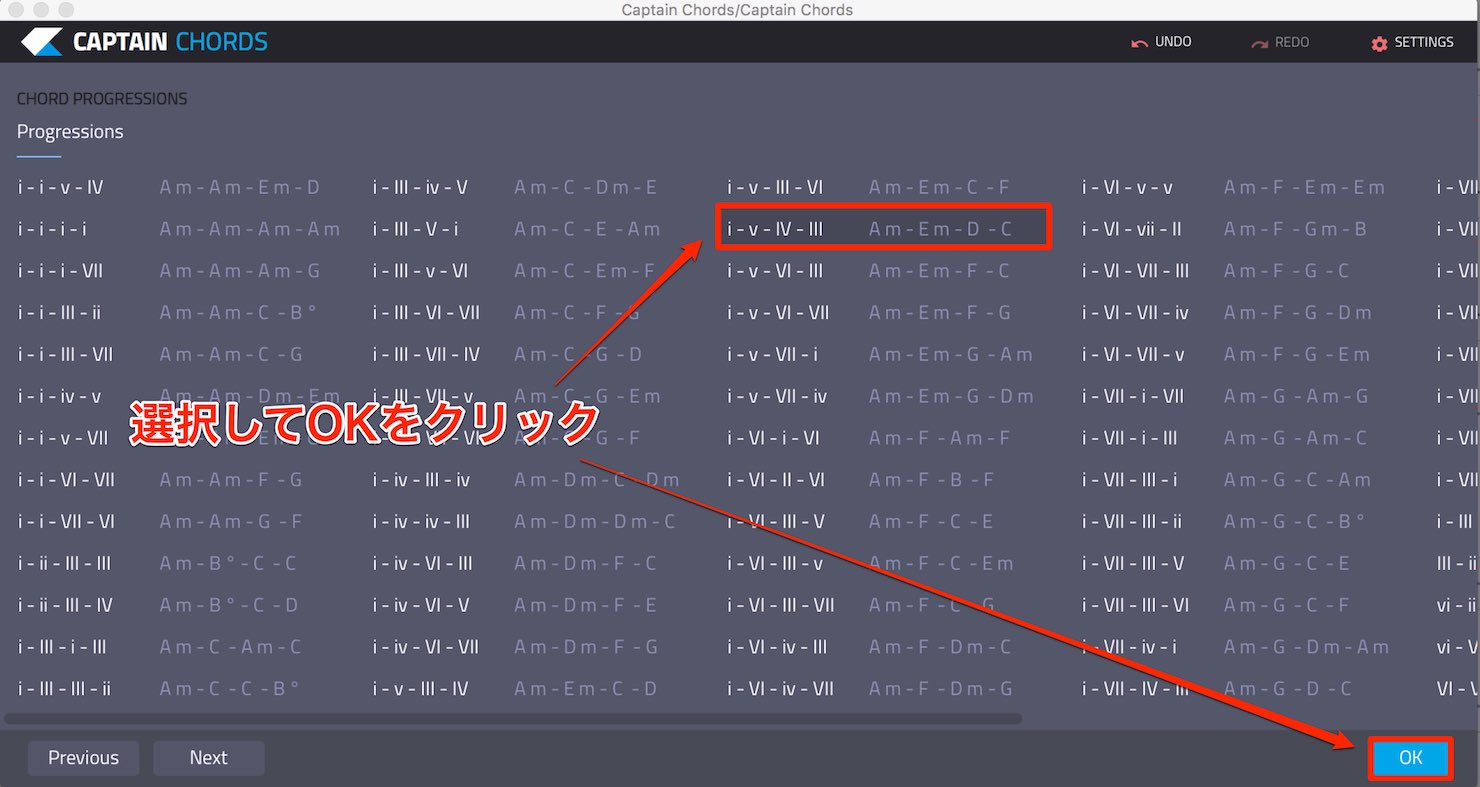
Task: Open Settings via the gear icon
Action: pyautogui.click(x=1379, y=43)
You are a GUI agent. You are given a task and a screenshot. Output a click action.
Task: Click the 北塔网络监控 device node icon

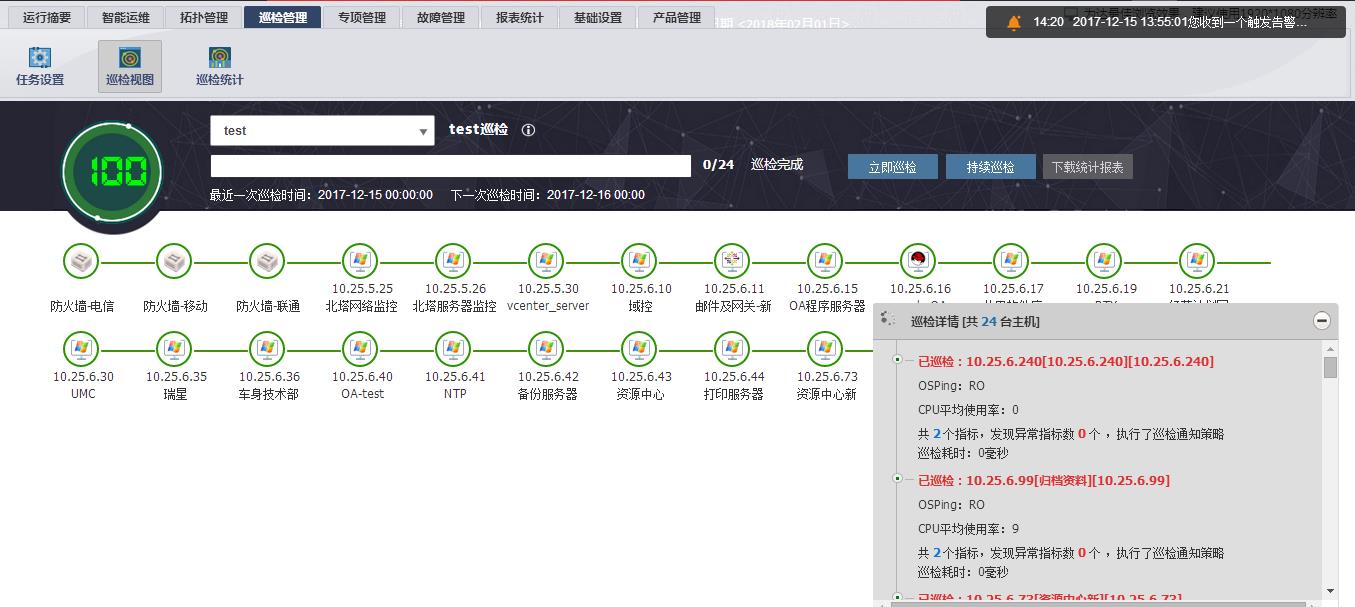click(x=360, y=261)
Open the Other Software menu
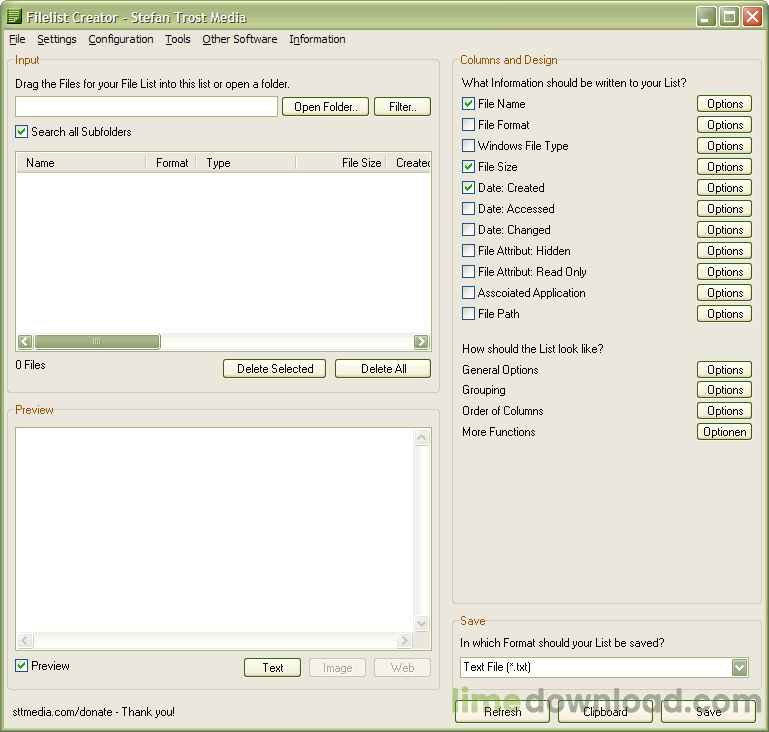Screen dimensions: 769x732 pyautogui.click(x=240, y=40)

TASK STATEMENT:
Starting at the line that holds "You are a GUI" and ending at the last line of the material above, repeat each line exactly, both ends included, and leave the pictures out.

ANSWER FOR THE TASK:
You are a GUI agent. You are given a task and a screenshot. Output a click action.
Task: Click the 北塔网络监控 device node icon

click(x=360, y=261)
Open the Other Software menu
Screen dimensions: 769x732 pyautogui.click(x=240, y=40)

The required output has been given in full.